You will need to backup the data off the disks first.
Then I would delete the partitions off the disks using your PC and put them in the NAS.
Better yet would be to get some new disks e.g. WD RED 2TB WD20EFRX or SeaGate NAS 2TB ST2000VN000 and use those. - anna_arunNETGEAR Expert
NAS uses a LINUX internal File System & PC uses NTFS as its file System .
In case your intention is the data in the drive to be read by NAS as it is & should not format the content , You should not insert the drives in to your NAS SATA porst but you will have to connect the SATA drive on a SATA to USB converter casing & connect to the NAS USB 3.0 / 2.0 port . It will show up as a SMB Share which you can access and copy .
BTW to do the above steps , NAS needs atleast one Blank Drive to Load its OS and boot . If a used disk is inserted , NAS will show up as Dirty Disk (Used Disk) . You will have to Manually format the same using Raidar . PLS NOTE , ALL DATA WILL BE ERASED AND CANNOT BE RECOVERED . Find a Blank disk or disk which you can fully format to boot up the NAS .
- Retired_Member
Thanks for your answers. Not the product I was looking for. I can connect my hard drives to the usb port on the router to do the same as this box. Drobo is better as you only need to format the first hard drive you insert to do the initial setup. Either way I can just buy a Vantec HX4 and connect it to my router and won't have to format any drives.

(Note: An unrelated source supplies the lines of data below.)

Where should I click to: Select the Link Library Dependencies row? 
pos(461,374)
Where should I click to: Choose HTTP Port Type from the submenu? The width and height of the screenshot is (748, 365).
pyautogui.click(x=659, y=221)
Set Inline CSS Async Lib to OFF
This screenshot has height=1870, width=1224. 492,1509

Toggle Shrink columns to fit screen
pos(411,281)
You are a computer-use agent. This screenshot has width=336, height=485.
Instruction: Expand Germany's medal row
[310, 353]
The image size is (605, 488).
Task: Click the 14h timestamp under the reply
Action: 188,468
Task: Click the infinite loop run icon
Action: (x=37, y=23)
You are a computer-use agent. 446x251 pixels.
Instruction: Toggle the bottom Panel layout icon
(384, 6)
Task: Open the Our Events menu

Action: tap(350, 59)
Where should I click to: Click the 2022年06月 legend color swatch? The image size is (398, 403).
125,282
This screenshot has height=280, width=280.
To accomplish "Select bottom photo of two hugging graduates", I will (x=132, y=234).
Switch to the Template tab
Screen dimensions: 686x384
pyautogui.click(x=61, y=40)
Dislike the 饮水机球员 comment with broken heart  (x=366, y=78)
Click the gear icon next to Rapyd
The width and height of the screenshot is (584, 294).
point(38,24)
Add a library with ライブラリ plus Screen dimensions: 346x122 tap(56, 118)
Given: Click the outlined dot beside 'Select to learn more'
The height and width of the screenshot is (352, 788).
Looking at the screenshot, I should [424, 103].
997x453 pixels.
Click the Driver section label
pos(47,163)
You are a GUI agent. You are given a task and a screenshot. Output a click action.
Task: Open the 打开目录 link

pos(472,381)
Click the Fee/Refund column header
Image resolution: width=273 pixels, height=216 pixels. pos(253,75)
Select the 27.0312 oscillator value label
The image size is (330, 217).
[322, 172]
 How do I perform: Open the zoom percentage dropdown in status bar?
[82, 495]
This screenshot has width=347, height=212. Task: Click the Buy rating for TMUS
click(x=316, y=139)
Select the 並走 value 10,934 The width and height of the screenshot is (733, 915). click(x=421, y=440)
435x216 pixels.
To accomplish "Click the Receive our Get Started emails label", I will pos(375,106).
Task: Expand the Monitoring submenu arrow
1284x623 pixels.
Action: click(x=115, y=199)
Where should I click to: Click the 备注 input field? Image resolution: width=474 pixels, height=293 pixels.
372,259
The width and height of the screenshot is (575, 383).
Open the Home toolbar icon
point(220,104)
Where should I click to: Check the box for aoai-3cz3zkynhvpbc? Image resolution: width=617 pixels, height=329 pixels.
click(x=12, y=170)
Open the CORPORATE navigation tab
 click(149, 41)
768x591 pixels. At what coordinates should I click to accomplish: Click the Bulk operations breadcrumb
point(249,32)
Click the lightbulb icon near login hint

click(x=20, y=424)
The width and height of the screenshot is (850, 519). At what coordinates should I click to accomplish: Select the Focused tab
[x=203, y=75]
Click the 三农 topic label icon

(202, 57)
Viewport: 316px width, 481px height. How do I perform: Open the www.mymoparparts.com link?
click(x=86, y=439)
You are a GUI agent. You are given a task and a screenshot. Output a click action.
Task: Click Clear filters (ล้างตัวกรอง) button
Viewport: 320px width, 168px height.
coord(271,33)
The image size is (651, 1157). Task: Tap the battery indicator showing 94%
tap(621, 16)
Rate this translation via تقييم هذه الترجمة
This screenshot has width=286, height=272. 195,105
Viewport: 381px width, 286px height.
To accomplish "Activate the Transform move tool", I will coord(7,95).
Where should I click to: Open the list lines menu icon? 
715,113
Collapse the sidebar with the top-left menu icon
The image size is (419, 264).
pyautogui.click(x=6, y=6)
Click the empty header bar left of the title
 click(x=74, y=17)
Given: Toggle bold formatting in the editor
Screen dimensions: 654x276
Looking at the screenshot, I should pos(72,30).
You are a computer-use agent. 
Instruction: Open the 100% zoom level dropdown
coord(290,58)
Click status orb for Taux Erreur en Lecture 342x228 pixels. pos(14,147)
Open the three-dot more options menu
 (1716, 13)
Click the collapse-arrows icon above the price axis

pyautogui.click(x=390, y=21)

- mdgm-ntgrNETGEAR Employee Retired
The performance of USB disks connected to a router likely won't be as good as a proper NAS.
Whether a router would properly detect the drives in the Vantec HX4 or not, is another question. You may/may not find that works.
In the ReadyNAS we use software RAID, have a partition on the disks for the OS, as well one for the data volume.